U.S. Senator William H. Seward, who went on to become Secretary of State under President Abraham Lincoln, delivered what became known as his "Irrepressible Conflict" speech in Corinthian Hall in October, 1858. He said a dangerous conflict over slavery was developing that would eventually lead the U.S. to "become entirely either a slave-holding nation, or entirely a free-labor nation."
According to one history of the Civil War period, "Regardless of the region, party affiliation, or stand on the slavery issue – or any issue – just about every newspaper in the country commented on the speech."

Susan B. Anthony, an abolitionist and women's suffrage leader who lived in Rochester, organized several events in the hall. When John Brown was executed in 1859 for leading a violent raid on the U.S. arsenal at Harper's Ferry in what he hoped would be the beginning of an armed slave uprising, Anthony organized a meeting of "mourning and indignation" in the hall on the day of his execution.

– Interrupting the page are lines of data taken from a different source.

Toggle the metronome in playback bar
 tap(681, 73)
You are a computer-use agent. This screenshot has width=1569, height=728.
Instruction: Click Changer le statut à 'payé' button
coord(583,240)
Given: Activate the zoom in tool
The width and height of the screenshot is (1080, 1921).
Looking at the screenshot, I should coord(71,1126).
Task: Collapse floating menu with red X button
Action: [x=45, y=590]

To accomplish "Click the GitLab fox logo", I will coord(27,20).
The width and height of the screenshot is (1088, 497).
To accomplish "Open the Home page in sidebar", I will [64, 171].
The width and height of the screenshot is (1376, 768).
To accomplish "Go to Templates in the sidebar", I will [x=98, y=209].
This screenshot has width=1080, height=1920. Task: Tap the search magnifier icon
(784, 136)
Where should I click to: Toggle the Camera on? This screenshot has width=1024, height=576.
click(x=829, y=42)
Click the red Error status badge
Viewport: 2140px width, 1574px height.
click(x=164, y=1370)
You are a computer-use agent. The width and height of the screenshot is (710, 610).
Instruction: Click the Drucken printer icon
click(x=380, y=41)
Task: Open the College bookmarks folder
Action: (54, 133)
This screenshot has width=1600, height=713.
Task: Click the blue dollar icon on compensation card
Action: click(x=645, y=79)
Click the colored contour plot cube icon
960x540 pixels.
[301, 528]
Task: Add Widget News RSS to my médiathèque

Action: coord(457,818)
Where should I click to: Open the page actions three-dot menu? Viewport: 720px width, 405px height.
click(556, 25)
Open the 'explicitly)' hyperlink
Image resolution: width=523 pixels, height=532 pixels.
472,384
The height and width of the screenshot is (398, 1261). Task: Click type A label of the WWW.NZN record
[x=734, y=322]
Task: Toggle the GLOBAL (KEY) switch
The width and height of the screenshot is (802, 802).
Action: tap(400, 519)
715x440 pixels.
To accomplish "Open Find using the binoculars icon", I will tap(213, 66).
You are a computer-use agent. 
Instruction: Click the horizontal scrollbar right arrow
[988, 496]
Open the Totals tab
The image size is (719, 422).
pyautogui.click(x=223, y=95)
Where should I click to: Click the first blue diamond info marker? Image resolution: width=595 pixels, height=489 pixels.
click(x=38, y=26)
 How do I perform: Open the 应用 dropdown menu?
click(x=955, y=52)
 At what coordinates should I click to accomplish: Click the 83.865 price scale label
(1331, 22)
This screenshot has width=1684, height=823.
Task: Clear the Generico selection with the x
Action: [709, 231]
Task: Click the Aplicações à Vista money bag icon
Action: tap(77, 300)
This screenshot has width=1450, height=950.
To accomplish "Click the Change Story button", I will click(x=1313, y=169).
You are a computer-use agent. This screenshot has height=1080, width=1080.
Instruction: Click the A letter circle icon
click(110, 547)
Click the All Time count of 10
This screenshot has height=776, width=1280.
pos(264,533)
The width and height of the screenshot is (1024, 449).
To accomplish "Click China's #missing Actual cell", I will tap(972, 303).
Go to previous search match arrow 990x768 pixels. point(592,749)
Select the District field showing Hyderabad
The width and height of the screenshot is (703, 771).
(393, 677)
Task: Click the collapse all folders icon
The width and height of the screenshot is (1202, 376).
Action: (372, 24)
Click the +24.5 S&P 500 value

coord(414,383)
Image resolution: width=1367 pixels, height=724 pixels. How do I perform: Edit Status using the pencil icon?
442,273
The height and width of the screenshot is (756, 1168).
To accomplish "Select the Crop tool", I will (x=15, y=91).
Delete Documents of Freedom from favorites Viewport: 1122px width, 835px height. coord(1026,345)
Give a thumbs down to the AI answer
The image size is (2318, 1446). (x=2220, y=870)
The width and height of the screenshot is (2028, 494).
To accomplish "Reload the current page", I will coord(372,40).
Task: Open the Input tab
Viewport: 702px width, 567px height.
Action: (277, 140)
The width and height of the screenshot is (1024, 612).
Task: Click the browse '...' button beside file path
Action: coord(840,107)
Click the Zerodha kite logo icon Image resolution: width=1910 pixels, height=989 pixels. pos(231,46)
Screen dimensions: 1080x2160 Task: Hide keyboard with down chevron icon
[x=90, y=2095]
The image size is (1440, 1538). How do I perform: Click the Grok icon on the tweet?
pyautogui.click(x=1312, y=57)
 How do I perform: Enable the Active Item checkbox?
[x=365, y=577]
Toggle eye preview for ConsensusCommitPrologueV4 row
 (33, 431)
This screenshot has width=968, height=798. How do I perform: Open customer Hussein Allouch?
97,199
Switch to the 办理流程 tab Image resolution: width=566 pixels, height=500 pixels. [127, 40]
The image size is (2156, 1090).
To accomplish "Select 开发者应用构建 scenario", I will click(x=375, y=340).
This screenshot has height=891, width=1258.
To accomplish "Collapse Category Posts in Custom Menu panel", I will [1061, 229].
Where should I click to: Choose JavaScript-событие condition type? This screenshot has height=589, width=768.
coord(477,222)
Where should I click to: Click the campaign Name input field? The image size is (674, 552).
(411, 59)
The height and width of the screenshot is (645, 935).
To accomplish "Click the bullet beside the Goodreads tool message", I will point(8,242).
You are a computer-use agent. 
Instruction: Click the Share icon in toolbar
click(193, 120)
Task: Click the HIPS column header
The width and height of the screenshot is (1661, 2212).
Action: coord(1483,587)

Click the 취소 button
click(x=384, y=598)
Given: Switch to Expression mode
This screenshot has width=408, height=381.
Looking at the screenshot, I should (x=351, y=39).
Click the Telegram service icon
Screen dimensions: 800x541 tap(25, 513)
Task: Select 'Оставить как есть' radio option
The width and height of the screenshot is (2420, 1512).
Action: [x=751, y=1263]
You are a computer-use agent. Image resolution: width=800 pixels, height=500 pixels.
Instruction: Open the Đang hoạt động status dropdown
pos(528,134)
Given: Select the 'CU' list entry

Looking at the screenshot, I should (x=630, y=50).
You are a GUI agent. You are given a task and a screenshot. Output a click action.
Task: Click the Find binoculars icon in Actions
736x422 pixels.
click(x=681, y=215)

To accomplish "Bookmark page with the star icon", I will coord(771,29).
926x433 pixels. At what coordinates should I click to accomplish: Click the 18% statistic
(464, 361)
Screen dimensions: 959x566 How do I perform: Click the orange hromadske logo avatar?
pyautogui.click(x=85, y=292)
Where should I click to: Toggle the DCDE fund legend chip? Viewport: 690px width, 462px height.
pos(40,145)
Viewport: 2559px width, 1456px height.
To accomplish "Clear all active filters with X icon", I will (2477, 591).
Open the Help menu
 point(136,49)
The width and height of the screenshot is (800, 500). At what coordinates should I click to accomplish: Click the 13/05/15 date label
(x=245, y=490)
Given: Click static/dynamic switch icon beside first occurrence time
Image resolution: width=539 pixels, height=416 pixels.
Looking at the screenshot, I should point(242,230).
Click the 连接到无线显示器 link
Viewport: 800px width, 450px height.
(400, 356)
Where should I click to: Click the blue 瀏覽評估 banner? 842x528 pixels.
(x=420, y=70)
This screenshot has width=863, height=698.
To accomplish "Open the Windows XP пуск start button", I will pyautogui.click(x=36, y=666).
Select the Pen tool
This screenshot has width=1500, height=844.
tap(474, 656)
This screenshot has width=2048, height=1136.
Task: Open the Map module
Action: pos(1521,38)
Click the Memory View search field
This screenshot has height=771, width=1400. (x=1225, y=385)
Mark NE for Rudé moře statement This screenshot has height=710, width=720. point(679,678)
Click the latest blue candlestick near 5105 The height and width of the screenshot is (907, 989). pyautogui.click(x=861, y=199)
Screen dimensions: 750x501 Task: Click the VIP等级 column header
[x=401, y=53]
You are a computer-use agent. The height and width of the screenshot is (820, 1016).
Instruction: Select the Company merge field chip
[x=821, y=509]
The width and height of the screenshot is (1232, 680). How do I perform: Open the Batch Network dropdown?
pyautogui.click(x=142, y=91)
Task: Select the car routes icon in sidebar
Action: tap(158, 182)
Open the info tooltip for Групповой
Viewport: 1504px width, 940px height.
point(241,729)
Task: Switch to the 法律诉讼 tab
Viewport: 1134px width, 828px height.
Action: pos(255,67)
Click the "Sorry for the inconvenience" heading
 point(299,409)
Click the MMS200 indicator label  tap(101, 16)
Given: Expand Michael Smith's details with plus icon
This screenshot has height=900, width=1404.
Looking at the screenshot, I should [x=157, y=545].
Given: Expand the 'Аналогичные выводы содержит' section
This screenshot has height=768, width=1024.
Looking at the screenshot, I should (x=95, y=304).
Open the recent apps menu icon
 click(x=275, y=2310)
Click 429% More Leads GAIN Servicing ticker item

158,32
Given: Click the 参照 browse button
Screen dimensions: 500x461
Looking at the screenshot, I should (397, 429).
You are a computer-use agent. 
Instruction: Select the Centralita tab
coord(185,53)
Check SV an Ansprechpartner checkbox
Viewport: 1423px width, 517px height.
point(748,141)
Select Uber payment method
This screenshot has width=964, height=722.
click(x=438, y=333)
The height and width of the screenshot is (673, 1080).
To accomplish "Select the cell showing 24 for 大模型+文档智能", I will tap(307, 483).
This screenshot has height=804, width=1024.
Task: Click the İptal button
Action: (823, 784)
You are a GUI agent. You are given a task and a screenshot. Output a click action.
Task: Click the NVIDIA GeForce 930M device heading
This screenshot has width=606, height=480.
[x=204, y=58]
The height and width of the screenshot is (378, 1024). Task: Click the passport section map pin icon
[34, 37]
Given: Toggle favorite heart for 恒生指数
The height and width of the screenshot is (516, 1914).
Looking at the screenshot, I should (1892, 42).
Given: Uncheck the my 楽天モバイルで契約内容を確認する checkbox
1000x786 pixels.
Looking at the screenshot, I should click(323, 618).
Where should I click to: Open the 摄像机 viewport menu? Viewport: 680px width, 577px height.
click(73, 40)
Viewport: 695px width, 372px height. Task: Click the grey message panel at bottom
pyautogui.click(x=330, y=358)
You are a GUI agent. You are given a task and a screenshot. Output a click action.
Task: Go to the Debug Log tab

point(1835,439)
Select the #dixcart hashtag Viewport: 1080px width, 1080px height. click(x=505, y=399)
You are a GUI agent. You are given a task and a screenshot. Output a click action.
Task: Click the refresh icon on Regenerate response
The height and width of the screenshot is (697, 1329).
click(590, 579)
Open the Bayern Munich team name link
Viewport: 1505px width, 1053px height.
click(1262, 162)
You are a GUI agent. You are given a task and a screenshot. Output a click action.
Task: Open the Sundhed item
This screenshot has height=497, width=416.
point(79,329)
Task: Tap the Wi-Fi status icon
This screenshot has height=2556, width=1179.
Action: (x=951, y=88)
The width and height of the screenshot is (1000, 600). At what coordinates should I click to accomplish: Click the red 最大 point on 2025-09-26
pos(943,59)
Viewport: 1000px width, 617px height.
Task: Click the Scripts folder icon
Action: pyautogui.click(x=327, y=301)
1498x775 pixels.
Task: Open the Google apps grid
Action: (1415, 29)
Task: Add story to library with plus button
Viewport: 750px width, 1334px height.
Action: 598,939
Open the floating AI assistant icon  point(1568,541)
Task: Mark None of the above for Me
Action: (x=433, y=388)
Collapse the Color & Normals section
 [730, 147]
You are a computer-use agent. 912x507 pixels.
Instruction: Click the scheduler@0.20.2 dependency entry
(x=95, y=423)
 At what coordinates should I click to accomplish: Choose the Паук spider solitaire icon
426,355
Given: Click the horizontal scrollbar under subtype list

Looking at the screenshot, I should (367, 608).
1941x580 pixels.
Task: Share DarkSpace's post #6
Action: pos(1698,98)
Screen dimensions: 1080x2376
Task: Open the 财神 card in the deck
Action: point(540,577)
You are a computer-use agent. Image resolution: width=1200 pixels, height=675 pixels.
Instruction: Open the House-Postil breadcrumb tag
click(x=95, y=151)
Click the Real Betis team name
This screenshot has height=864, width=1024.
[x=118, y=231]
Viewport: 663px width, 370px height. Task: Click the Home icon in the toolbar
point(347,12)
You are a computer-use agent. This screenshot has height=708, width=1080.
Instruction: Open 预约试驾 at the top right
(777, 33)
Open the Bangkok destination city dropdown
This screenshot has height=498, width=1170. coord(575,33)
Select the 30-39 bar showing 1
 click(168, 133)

In January 1861, Anthony delivered an abolitionist speech at the hall that was disrupted by a mob, requiring her to be escorted from the building by the police for her own safety.
In 1878, the National Woman Suffrage Association, led by Anthony, held its annual meeting in Rochester to commemorate the thirtieth anniversary of the first women's rights convention, which was held in nearby Seneca Falls. The closing session of the 1878 convention was held in the presence of a large audience in Corinthian Hall.

Other notable figures who appeared at Corinthian Hall include novelist Charles Dickens; singer Jenny Lind, the "Swedish Nightingale;" minister and social reformer Henry Ward Beecher; and philosopher and essayist Ralph Waldo Emerson.